**EXERCISE INSTRUCTIONS:**
Take the line that contains "The width and" and each line after it to the end of the data below, and set them down exactly, omitting pictures.

++++ DATASET ++++

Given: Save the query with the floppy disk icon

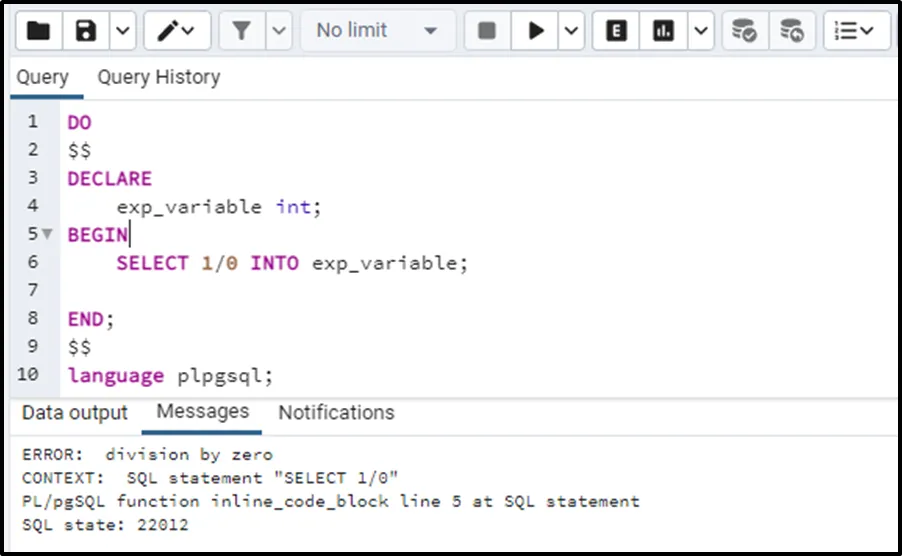Looking at the screenshot, I should pos(86,31).
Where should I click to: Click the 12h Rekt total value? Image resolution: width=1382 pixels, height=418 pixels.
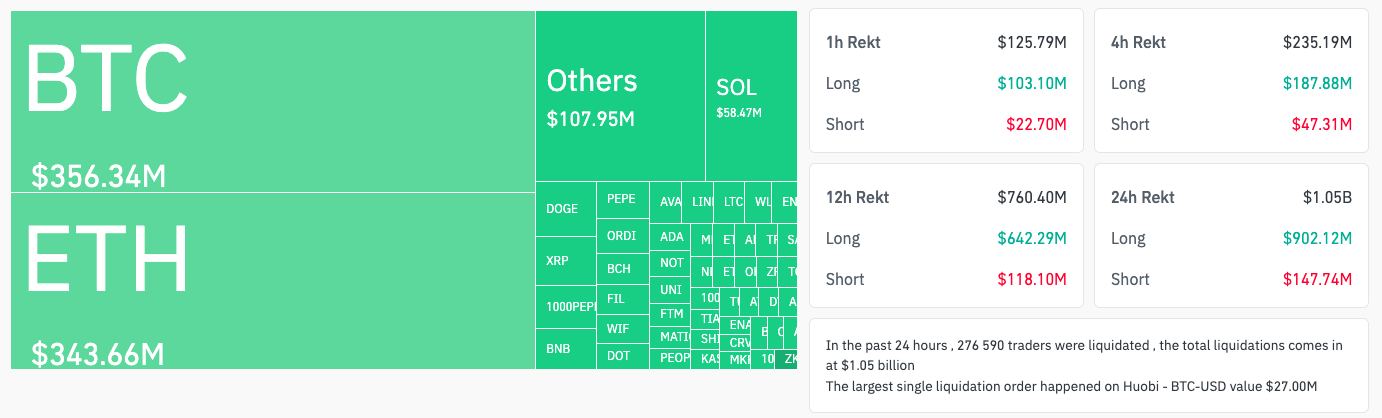1031,197
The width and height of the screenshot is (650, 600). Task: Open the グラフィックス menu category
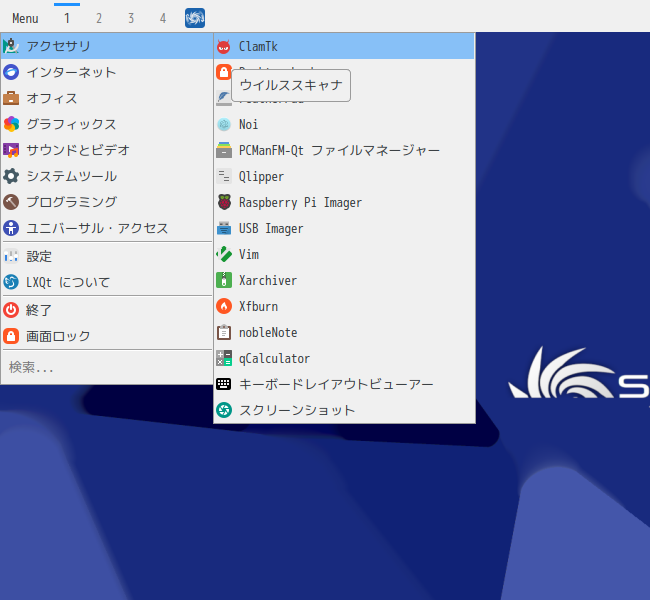71,124
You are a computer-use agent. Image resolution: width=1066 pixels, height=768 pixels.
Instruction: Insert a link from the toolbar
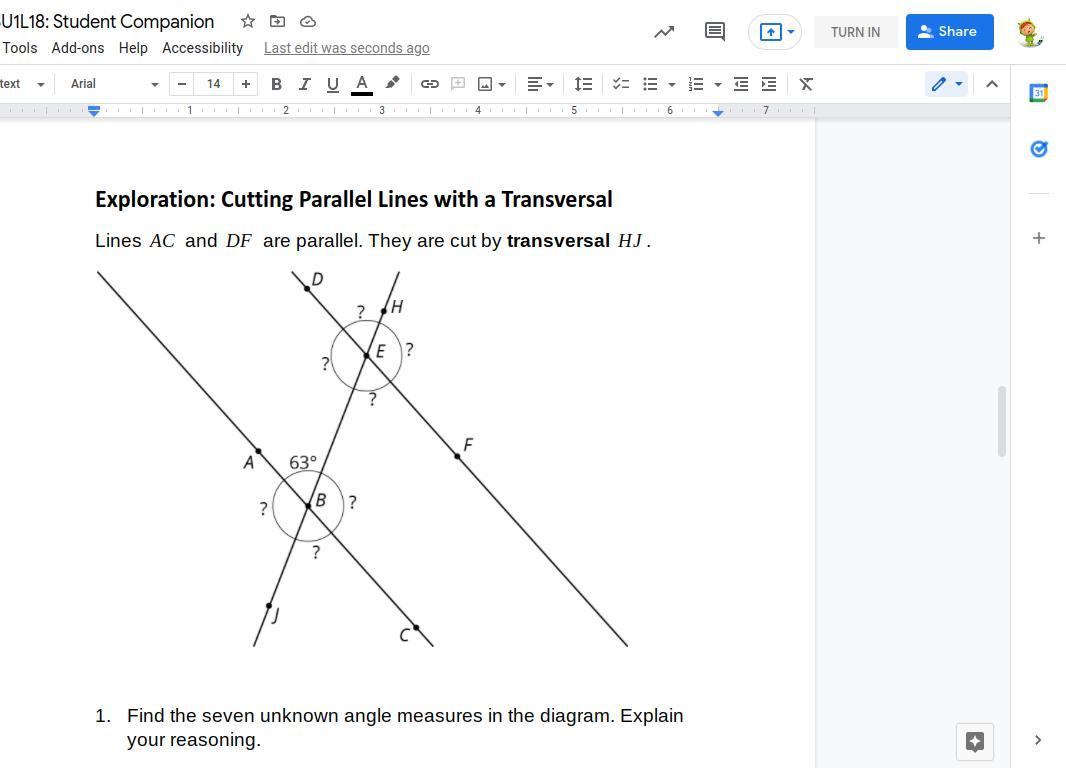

++++

**TASK ANSWER:**
The width and height of the screenshot is (650, 600). Task: Open the グラフィックス menu category
71,124
You are a computer-use agent. Image resolution: width=1066 pixels, height=768 pixels.
Instruction: Insert a link from the toolbar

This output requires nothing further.